News that Rolls Royce engineers have pioneered a prototype for crewless ships points to an increasingly hi-tech shipping industry in the not too distant future. According to the firm, these drone ships would be “safer, cheaper and less polluting for the $375 billion shipping industry, which carries 90 per cent of world trade.”
All of this makes for fascinating reading. However, it also begs the following question: if the technology exists to automate supply chain vessels, why are we still using paper-based processes to check the cargo on and off?
Frankly, if it’s possible to send an unmanned ship halfway around the world, it seems ludicrous that trade finance paperwork is still so antiquated that you effectively need someone waiting at the dock with a stamp to confirm the contents of a consignment.
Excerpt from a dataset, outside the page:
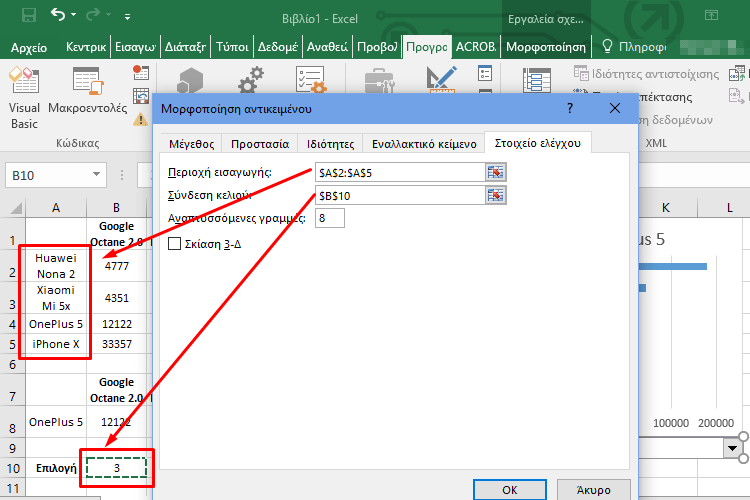Click the dialog help question mark
The width and height of the screenshot is (750, 500).
pos(570,108)
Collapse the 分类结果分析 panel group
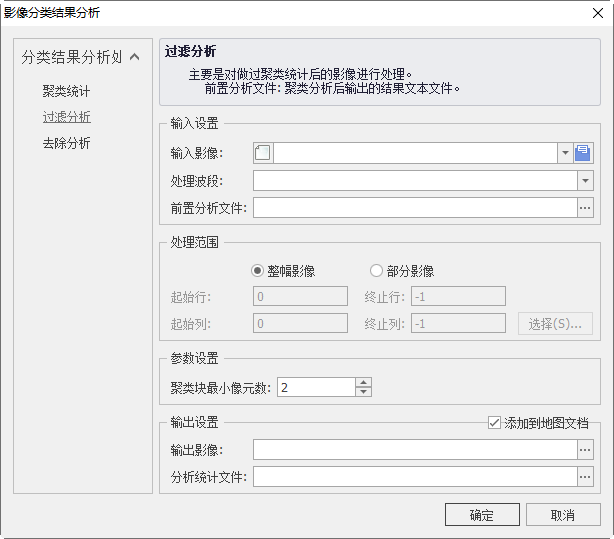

With no fees or charges for carriers or agents, electronic bills of lading (eBLs) offer a far more contemporary and indeed logical alternative for exporters and their trading partners. This is particularly evident in their ability to overcome procedural inefficiencies and speed up the slow-moving chain, in turn helping firms to conclude transactions faster and, ultimately, enabling them to get paid with few or no delays.
With capacity currently outstripping demand in many areas, the ability to offer an eBL capability also has value in differentiating organisations from less agile competitors, while simultaneously satisfying what is increasingly becoming a requirement in many sectors of the carrier community.